Begin TEXT SECTION

A nugget from the second link:
It has spent billions of dollars repairing houses that just flood again. Its records, for instance, show that a house in Spring, Tex., has been repaired 19 times, for a total of $912,732 — even though it is worth only $42,024.
In case you were thinking that this was a seacoast community:
Spring, TX is north of Houston. It has an elevation of about 120 feet ASL.
It is unclear whether climate change would help or hurt them.

Even without a sea level rise, homes (along with the land they sit on) are lost near the seacoast. Plum Island in Massachusetts is a good example of this. Since I began visiting the island as a child, the northern tip - along with many homes and a Coast Guard Station, have been lost.
 
  • #29
russ_watters said:
Well, that requires defining "failure". Darwin would probably say that failure is when a species goes extinct. Humans are not going to go extinct due to global warming.

I'm always careful when it comes to bringing a Darwinian analysis to a social issue, for historical and ethical reasons :smile: But I agree, nothing suggests that humanity will go extinct. Civilization collapsus or regression, is a possibility but not extinction.

End TEXT SECTION
Begin DATA SECTION

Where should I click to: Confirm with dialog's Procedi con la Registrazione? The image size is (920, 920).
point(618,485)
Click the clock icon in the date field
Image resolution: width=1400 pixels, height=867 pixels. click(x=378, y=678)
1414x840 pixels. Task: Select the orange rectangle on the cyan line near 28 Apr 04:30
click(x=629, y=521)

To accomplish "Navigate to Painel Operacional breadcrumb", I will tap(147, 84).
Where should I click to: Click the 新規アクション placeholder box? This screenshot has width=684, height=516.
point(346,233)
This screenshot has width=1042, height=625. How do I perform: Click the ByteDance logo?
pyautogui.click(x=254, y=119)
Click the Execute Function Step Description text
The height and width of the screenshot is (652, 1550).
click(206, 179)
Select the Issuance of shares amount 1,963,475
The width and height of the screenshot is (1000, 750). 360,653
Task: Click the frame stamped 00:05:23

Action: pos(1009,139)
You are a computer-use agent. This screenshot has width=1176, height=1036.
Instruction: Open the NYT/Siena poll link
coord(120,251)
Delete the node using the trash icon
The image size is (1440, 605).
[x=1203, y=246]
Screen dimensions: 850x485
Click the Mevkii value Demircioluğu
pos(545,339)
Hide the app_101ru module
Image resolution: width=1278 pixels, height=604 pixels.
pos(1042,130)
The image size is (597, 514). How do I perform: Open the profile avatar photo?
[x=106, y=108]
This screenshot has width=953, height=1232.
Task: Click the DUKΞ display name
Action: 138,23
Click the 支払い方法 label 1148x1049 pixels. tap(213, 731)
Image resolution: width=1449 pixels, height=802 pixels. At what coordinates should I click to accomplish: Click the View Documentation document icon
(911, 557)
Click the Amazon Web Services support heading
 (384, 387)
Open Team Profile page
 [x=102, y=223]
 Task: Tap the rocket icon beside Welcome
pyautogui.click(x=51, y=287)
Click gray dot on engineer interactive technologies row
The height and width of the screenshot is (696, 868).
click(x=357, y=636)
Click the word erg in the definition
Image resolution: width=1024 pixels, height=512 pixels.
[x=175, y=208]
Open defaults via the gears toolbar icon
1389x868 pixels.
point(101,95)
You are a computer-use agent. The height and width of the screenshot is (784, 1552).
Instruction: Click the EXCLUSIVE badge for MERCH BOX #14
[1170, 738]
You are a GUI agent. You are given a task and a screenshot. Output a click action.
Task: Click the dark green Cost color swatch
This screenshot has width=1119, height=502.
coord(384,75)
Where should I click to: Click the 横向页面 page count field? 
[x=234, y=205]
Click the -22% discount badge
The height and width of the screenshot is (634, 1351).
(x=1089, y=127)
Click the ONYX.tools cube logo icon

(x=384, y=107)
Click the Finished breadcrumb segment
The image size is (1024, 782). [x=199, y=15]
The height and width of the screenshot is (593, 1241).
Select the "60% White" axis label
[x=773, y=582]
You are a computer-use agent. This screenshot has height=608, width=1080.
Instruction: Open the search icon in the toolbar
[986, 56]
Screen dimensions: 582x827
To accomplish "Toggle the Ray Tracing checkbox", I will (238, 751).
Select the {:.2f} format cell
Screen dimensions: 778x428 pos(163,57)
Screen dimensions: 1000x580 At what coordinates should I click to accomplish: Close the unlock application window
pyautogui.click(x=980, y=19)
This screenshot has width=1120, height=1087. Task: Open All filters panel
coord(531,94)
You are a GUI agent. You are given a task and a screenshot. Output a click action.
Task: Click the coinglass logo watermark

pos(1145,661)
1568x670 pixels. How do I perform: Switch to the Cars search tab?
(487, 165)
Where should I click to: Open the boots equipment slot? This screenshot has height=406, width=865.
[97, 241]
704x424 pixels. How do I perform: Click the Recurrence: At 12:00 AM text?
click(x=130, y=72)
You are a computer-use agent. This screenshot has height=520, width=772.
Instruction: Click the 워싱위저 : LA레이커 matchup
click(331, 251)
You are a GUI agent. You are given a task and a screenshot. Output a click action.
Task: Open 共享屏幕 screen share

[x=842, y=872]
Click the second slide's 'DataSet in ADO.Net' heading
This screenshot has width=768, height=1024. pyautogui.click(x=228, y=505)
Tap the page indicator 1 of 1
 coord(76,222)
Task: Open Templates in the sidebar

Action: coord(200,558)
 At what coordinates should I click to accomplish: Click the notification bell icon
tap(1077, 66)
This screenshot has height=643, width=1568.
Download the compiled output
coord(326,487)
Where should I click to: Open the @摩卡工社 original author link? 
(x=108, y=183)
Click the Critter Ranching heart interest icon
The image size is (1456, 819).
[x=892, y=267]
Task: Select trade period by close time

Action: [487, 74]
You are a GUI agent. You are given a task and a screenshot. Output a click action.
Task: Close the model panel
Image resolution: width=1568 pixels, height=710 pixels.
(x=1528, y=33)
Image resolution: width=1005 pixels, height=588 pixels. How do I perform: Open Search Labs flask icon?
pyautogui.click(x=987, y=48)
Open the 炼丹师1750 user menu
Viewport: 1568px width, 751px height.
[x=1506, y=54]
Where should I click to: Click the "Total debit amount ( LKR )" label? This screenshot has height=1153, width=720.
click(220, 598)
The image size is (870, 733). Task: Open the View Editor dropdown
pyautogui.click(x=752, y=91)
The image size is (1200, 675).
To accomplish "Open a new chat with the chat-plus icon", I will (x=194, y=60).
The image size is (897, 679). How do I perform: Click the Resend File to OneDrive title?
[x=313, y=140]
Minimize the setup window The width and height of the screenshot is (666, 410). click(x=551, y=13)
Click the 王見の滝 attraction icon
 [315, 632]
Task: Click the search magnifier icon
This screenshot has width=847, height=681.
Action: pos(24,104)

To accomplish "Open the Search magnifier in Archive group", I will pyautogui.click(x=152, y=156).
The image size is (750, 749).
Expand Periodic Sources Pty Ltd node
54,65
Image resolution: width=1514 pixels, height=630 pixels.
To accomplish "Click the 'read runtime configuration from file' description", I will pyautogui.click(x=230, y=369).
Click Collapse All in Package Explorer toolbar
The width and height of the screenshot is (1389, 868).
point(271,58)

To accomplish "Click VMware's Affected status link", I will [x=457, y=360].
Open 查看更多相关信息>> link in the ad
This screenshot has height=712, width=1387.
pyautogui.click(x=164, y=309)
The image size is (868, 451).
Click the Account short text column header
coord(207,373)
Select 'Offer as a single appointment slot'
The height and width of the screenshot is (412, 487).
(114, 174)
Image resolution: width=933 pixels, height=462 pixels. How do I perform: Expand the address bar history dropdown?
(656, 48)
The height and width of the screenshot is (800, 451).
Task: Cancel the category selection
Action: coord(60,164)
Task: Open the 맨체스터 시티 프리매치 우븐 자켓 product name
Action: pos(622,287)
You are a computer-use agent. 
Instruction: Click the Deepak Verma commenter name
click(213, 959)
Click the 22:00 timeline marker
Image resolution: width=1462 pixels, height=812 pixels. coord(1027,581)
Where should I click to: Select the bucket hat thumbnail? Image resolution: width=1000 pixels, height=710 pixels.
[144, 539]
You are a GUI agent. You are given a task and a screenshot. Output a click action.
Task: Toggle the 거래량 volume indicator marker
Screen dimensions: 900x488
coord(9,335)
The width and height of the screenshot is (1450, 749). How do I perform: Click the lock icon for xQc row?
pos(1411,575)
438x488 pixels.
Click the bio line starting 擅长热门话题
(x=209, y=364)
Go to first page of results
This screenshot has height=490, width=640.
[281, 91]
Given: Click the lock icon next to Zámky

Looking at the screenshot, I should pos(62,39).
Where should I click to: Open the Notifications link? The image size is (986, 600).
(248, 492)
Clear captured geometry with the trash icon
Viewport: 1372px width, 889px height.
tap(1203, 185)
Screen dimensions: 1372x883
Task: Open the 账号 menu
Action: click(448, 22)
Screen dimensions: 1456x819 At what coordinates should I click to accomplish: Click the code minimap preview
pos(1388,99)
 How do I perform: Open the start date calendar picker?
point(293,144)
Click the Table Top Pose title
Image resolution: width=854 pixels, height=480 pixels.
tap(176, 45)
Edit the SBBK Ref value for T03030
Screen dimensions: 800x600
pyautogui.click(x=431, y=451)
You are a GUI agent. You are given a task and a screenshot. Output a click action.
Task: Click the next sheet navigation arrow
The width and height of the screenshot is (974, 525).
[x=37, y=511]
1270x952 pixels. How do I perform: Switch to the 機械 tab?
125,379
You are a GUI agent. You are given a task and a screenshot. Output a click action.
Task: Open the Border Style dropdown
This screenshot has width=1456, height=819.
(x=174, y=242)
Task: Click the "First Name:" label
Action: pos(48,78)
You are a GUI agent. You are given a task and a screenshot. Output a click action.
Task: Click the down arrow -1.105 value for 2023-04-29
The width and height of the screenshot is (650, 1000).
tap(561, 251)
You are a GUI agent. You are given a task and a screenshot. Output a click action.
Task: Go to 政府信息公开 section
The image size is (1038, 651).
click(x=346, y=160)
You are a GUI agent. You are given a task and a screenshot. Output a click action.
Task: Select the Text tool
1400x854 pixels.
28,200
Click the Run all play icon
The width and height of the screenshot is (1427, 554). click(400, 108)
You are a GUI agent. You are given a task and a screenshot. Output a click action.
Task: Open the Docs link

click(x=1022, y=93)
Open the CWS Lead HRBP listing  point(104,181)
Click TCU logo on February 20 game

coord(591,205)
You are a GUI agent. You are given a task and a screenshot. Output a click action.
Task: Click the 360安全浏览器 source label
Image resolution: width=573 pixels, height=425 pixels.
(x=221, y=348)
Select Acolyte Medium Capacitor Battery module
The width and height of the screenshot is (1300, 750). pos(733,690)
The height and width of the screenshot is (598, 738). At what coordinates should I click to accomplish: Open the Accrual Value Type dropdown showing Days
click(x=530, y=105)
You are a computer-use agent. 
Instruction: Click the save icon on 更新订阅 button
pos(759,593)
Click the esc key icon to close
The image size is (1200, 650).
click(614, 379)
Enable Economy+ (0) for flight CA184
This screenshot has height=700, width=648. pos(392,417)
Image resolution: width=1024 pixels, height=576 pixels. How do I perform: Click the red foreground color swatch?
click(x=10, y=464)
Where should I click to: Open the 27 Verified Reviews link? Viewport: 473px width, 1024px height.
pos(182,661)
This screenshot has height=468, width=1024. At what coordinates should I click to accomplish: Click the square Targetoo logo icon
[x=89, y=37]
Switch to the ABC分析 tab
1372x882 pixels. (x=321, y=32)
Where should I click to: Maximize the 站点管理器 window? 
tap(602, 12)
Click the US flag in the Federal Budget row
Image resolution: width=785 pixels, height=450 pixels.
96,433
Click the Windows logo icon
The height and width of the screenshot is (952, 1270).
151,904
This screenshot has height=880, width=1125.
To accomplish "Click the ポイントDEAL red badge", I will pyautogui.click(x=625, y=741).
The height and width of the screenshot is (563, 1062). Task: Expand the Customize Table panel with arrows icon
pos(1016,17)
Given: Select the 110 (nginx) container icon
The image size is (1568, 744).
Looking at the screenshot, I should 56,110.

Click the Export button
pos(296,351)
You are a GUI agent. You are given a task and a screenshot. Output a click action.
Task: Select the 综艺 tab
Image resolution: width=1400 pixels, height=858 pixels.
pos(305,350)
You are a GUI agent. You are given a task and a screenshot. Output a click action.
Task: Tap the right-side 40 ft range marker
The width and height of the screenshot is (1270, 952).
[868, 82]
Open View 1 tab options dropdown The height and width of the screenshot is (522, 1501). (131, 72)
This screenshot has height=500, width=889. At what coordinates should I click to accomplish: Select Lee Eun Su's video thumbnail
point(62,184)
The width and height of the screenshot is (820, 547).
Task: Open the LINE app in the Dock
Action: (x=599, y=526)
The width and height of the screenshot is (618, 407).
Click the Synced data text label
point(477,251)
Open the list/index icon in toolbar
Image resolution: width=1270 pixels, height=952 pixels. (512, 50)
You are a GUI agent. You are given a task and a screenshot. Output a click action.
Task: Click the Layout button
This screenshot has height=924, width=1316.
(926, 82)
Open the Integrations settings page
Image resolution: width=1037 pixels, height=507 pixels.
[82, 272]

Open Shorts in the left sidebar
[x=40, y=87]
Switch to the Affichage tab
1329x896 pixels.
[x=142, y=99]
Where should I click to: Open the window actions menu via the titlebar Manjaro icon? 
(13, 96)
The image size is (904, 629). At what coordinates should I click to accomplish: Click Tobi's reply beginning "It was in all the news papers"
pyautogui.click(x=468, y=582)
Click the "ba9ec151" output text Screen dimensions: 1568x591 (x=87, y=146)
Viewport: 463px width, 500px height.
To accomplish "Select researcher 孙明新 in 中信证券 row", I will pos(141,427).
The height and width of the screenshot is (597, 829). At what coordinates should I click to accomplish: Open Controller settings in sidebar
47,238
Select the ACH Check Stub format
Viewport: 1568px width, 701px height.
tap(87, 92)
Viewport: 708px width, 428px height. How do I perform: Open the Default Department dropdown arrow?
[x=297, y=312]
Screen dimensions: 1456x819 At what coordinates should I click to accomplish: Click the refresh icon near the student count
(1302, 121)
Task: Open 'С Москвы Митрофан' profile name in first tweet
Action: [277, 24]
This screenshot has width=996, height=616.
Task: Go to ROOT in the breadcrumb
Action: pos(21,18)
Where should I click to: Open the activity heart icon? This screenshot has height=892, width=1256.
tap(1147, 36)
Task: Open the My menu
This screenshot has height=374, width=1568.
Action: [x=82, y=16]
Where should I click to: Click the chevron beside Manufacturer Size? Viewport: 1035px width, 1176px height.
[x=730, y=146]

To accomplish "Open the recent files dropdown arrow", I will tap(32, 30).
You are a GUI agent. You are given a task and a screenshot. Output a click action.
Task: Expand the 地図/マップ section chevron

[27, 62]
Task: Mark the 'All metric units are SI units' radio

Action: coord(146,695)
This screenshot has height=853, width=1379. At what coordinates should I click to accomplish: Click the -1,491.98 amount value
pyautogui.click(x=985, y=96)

End DATA SECTION

= TASKS TO PERFORM =
- a) According to the forum excerpt, how many times has the house in Spring, Tex., been repaired?
- b) Return, verbatim, the entries beginning with the line that contains "Click the Amazon Web Services support heading" and continuing through the line that contains "click(x=357, y=636)".

= ANSWERS IN ORDER =
- a) 19 times

- b)
Click the Amazon Web Services support heading
 (384, 387)
Open Team Profile page
 [x=102, y=223]
 Task: Tap the rocket icon beside Welcome
pyautogui.click(x=51, y=287)
Click gray dot on engineer interactive technologies row
The height and width of the screenshot is (696, 868).
click(x=357, y=636)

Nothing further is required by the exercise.